Chocolate Banana Bread
A chocolate take on a family favourite!
- Preheat the oven to 180°C. Lightly coat a loaf pan with nonstick spray or butter. Line the bottom of the pan with parchment paper, leaving a generous overhang on the long sides.
- Whisk ¾ cup of all-purpose flour, ½ whole wheat flour, ⅓ cup cocoa powder, 1 ¼ teaspoon baking soda, ¾ teaspoon baking powder, and a pinch of salt in a medium bowl.
- Mash 4 overly ripe bananas with a potato masher or fork in a medium bowl until smooth.
- Using an electric mixer on medium-high speed (or a stand mixer fitted with the paddle attachment), beat 1 cup brown sugar and 6 tablespoons of room temperature butter in a large bowl until light and fluffy, about 4-5 minutes.

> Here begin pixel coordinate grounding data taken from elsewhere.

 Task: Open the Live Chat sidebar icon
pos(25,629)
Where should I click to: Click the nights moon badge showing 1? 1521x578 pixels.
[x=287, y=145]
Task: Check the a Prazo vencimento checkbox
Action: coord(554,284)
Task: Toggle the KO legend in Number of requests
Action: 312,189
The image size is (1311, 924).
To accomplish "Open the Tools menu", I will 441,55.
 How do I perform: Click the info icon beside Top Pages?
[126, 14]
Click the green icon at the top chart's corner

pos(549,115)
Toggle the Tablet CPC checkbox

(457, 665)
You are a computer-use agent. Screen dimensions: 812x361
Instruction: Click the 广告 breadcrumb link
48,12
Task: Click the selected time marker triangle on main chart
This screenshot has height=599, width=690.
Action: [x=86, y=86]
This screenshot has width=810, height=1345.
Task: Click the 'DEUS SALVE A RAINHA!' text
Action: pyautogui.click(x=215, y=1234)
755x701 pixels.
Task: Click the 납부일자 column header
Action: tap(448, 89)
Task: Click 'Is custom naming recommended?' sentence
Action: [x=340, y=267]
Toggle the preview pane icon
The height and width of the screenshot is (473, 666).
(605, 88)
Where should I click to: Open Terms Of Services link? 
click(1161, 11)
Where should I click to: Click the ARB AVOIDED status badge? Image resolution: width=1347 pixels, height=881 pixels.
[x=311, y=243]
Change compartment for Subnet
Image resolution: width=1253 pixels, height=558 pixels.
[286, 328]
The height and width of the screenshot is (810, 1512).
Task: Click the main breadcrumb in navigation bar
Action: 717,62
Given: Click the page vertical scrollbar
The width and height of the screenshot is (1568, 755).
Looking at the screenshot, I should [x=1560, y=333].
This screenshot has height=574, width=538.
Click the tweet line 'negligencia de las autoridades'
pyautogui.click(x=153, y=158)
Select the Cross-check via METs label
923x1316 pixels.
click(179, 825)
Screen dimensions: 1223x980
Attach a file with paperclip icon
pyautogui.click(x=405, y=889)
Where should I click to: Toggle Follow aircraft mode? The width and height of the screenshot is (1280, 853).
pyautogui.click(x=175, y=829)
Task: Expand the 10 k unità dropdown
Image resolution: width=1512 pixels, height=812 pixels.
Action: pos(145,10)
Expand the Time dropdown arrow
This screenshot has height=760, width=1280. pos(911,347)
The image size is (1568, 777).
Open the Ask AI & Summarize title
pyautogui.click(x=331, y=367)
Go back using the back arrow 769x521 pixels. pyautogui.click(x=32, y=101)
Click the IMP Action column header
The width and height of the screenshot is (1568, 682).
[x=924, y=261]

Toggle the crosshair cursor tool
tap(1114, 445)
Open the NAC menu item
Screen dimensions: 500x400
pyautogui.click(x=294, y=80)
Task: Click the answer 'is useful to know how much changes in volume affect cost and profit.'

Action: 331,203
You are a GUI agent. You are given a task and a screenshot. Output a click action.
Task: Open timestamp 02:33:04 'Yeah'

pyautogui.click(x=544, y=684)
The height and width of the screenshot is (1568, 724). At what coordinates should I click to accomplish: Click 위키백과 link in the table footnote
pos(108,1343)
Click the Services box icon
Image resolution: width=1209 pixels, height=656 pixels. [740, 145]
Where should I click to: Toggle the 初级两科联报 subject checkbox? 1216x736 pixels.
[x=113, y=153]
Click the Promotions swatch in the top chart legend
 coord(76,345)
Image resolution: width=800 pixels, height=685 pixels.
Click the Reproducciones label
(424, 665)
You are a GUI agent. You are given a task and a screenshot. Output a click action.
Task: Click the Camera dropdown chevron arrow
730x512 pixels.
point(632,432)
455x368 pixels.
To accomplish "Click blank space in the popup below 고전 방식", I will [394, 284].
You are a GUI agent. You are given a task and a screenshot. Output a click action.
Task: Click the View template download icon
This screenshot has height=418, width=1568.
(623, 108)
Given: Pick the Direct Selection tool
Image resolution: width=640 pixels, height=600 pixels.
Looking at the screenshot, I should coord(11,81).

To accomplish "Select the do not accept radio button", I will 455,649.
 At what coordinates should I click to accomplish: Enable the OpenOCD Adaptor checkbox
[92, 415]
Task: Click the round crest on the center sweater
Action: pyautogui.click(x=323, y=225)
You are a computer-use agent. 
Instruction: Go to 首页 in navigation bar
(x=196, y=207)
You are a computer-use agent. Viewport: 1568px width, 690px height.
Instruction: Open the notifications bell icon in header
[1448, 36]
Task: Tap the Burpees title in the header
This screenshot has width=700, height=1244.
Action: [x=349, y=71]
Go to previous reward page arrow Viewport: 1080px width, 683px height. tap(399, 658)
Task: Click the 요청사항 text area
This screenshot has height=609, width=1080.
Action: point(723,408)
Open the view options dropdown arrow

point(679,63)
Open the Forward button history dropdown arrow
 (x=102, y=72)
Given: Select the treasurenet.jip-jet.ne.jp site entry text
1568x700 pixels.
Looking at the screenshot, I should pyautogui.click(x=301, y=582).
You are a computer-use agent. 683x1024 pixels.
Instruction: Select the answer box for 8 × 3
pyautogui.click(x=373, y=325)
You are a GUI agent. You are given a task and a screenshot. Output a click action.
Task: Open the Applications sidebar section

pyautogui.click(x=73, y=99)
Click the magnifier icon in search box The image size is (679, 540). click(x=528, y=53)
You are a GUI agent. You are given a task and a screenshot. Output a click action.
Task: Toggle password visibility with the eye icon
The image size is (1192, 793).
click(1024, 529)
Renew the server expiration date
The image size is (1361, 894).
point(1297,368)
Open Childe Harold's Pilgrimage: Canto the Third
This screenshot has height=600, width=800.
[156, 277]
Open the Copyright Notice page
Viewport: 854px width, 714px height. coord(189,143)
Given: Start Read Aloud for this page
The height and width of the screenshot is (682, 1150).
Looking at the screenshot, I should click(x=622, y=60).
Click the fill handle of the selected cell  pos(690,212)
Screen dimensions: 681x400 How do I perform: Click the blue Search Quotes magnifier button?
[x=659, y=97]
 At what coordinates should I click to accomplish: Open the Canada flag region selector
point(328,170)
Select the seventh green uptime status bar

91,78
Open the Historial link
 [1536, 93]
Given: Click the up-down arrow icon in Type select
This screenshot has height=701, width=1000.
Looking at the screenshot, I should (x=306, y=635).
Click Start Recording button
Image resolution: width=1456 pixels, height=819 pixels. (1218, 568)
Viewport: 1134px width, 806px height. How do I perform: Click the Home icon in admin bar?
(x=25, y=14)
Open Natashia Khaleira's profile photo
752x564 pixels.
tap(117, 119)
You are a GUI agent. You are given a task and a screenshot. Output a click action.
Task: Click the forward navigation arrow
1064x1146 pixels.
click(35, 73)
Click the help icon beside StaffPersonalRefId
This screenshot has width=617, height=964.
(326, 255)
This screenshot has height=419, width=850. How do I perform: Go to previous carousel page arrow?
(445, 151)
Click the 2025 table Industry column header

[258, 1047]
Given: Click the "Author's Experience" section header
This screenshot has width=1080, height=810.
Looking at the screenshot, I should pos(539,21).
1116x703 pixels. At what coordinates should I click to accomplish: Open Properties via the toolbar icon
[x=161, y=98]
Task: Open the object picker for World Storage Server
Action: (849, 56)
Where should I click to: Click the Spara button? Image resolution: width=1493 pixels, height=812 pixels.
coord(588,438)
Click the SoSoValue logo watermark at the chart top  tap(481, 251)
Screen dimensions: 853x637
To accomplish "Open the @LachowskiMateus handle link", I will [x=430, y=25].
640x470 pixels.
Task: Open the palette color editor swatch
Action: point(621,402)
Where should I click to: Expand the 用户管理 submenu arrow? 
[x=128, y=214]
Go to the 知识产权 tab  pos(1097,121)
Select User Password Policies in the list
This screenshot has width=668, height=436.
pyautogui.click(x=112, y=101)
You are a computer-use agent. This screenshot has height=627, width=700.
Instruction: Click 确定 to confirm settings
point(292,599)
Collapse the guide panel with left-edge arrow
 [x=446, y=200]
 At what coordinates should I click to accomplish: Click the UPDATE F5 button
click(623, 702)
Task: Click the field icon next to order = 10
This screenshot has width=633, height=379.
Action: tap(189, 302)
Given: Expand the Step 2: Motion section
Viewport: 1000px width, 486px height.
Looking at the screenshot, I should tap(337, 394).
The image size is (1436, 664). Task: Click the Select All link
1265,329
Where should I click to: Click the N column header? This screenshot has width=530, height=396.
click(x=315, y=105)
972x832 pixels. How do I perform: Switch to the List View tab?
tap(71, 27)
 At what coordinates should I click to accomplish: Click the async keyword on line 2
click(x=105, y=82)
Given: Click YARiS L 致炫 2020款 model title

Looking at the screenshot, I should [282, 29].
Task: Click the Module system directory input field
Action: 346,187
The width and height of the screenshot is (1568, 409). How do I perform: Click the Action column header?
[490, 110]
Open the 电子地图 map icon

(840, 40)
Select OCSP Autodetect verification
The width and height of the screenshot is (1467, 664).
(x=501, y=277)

Add two large eggs one at a time and beat until incorporated, scraping down the sides of the bowl if needed. Reduce speed to medium-low, add ⅓ cup yoghurt, 1 teaspoon vanilla extract, and the 4 mashed bananas; beat until combined - the mixture may look gross at this point, but it will combine properly when the dry ingredients are added.
- Reduce mixer speed to low and gradually add your dry ingredients, beating just until incorporated - do not overmix or cake will become tough.
- Fold in some roughly chopped chocolate (how much is up to you).
- Scrape the batter into the prepared pan and smooth the top. Slice another banana lengthwise into 3 equally thick planks and place on top of cake, cut sides up. Sprinkle batter, as well as bananas, with treacle sugar.
- Bake cake until a tester inserted into the center comes out clean (there may be some melted chocolate on the tester, which is fine), 65–75 minutes.
Brown your butter and bring it back up to room temperature to turn this already decadent loaf into a whole new level of tasty, comfort food goodness!